In my experience with broadcast HD production, yes, there are a lot of LCD panels and power consumption is certainly one factor. In the case of the NEP mobile production trucks with which I am familiar, (www.nepinc.com) the other factor is weight. However, in every NEP truck in which I have been, there is always at least one CRT monitor used as the final production monitor.

LCD monitors are getting better every day and I own quite a few of them, but in my opinion, they still have a little way to go to match the ultimate image quality of a high-end CRT. The only area in which LCD monitors currently have a clear advantage is geometric distortion. I have no doubt that CRTs will eventually go away, but CRTs are a very mature technology with decades of development and LCDs aren't quite there yet.

John
GlennChan wrote on 6/18/2007, 12:49 PM
Some of the latest LCDs look *very* good now in my opinion. (Though there are still many LCDs that look like crap. Quality varies!)

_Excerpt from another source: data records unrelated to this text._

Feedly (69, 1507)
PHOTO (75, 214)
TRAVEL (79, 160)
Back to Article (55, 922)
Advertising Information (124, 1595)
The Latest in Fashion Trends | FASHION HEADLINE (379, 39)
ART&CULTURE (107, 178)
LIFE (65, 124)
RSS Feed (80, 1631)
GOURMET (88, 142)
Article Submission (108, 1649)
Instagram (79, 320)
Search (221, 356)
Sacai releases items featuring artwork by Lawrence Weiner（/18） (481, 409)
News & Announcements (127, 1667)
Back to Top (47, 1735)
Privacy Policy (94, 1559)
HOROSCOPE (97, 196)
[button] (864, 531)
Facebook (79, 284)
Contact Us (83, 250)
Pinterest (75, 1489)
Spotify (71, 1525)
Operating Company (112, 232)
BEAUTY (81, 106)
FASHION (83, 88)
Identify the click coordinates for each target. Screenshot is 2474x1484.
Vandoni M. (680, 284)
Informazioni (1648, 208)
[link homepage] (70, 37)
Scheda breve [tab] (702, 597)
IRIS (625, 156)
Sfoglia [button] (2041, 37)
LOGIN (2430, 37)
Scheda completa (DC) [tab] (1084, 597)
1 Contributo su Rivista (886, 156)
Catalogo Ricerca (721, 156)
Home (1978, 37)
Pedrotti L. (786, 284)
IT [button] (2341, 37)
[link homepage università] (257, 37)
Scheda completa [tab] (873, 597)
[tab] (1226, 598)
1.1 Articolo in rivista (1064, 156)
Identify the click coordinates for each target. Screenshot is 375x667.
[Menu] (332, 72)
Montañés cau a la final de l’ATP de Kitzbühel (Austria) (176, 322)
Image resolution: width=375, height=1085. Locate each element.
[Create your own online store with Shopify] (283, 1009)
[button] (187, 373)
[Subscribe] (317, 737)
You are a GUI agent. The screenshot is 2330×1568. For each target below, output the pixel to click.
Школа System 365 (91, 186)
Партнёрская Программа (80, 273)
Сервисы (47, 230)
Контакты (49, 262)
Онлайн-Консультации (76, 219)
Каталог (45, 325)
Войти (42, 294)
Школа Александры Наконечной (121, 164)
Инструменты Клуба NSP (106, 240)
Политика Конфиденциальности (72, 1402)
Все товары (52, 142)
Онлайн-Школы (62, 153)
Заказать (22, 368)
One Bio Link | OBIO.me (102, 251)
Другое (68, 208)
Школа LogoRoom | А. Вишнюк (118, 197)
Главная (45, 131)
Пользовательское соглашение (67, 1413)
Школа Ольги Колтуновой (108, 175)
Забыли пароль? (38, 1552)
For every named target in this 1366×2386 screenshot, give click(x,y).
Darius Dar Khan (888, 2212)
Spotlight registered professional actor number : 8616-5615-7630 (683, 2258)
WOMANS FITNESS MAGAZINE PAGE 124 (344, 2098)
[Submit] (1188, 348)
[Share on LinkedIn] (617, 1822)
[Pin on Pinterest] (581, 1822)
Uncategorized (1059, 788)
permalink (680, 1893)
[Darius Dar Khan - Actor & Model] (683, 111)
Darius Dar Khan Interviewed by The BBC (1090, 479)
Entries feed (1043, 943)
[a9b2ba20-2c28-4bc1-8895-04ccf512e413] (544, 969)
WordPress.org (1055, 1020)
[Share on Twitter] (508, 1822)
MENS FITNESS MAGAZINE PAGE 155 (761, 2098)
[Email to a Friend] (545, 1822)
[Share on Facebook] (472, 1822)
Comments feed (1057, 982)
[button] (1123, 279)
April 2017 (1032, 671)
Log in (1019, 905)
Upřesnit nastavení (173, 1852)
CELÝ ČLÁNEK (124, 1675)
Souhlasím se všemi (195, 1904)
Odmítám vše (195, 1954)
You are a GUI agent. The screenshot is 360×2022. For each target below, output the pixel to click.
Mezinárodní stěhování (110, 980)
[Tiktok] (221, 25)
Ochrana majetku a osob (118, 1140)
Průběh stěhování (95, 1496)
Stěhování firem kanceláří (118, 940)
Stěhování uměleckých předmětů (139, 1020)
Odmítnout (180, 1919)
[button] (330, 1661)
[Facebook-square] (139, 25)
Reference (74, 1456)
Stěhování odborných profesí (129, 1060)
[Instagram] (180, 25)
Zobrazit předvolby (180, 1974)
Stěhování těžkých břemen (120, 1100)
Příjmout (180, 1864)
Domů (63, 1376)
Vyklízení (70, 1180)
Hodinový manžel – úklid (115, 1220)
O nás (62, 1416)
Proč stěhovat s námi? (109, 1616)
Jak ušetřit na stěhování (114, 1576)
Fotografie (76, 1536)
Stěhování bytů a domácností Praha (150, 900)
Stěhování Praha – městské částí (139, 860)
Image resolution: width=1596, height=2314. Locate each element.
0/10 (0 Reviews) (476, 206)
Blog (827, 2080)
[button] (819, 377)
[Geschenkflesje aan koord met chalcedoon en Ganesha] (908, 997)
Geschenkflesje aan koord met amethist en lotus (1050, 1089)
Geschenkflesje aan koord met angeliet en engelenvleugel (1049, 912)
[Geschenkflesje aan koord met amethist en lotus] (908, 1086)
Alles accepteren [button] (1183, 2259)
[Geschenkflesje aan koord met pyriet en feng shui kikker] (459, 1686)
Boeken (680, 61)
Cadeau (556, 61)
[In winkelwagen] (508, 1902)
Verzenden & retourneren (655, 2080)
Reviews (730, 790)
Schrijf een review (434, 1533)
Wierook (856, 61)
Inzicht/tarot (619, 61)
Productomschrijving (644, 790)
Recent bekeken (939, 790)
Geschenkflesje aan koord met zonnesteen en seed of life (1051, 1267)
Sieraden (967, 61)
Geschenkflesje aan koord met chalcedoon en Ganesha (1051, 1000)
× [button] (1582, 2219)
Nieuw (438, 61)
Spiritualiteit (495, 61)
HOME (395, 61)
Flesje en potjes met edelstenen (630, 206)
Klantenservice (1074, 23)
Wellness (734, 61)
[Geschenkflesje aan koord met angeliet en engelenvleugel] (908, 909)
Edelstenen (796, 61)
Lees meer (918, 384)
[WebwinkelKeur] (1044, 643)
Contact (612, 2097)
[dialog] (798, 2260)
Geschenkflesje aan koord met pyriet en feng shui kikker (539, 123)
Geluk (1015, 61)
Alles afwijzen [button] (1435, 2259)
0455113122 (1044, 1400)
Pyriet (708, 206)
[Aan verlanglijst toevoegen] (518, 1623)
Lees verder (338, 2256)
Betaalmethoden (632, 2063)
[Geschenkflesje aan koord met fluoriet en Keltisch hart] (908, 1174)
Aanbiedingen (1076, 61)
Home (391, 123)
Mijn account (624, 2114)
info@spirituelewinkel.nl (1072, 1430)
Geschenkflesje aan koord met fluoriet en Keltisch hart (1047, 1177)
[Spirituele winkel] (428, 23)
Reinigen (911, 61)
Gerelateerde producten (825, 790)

In overhead lighting situations, a good LCD will beat a CRT in black level. In a dark viewing environment, Sony's BVM LCD doesn't quite match their CRT (though I believe Ecinemasys' panel would; I haven't seen a side by side comparison though).

Resolution-wise, a >1920x1080 panel wins.

Response time has gotten a lot better with LED backlit LCD + black frame insertion.

Color-wise, a 3-D LUT LCD matches a CRT pretty darn close. It may be that the flaring in CRT hinders it color reproduction, because Sony (at NAB) had a demonstration between its LCD and CRT and some color patches on the CRT are slightly undersaturated in comparison.

Viewing angle has gotten a lot better.

De-interlacers: Unfortunately a lot of consumer displays have poor de-interlacers and you see artifacts on interlaced signals.

The gaussian spot / blurriness of the CRT dot is kind of nice for viewing, whereas particular LCDs like the Apple Cinema Display have a weird moire pattern to my eye / you can see the RGB elements (though other LCDs don't do that). The CRT tends to hide image defects.

Geometry-wise, a CRT can get very good if you put effort into it. The Sony BVM CRT has menu options to change the deflection for a grid. After that, you can tape magnets onto the tube to get it (practically) perfect. This takes service work though.
JJKizak wrote on 6/19/2007, 6:08 AM
There are a slew of new 1080P models that advertize 120HZ refresh rate making viewing fast motion 5 times better. Well, anyway they are Sony XBR4 & 5, Sharp, JVC & Toshiba.